Problem description: Reproduce without change the rows running from the line containing "Task: Open the 8h quoted post timestamp" down to the line containing "[1123, 205]", including both of those lines.
[Begin Input material]
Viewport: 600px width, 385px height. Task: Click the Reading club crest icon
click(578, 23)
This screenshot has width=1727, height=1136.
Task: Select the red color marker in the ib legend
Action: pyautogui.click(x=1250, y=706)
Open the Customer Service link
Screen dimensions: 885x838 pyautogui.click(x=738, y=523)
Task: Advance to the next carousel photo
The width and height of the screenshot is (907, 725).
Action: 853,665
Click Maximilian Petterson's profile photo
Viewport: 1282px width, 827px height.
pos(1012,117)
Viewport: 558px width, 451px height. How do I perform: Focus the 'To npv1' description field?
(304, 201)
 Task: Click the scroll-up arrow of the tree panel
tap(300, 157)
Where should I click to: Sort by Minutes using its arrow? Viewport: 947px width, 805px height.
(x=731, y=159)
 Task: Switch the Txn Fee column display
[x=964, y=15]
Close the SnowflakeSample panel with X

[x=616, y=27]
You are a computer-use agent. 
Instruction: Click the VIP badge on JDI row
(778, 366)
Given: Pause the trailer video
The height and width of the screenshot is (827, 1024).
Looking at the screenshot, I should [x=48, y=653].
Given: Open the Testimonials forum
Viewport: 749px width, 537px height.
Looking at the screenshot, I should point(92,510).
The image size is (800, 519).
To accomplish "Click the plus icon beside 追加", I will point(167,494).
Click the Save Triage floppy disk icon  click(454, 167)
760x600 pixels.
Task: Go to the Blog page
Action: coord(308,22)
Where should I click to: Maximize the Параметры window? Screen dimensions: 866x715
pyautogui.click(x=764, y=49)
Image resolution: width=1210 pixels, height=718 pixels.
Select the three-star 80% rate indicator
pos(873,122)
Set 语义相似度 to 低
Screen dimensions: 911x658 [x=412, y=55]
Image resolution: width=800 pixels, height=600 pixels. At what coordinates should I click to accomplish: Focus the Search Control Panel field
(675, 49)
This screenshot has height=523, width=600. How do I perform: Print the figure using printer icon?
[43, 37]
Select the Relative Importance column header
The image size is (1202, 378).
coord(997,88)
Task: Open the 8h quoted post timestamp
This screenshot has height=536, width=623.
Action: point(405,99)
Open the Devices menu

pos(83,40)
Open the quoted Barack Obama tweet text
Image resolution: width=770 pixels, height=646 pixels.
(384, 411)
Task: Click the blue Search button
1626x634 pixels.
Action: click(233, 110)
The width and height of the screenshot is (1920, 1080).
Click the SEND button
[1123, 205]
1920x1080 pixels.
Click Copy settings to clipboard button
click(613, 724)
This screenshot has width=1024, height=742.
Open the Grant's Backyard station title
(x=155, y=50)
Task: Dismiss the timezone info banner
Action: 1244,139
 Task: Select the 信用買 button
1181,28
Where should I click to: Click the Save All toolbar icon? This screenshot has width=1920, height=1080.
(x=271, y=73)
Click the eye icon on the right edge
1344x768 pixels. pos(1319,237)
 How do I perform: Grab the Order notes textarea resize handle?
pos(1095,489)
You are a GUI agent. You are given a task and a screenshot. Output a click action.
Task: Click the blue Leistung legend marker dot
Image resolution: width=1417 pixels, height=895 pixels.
[End Input material]
Full output:
Task: Open the 8h quoted post timestamp
This screenshot has height=536, width=623.
Action: point(405,99)
Open the Devices menu

pos(83,40)
Open the quoted Barack Obama tweet text
Image resolution: width=770 pixels, height=646 pixels.
(384, 411)
Task: Click the blue Search button
1626x634 pixels.
Action: click(233, 110)
The width and height of the screenshot is (1920, 1080).
Click the SEND button
[1123, 205]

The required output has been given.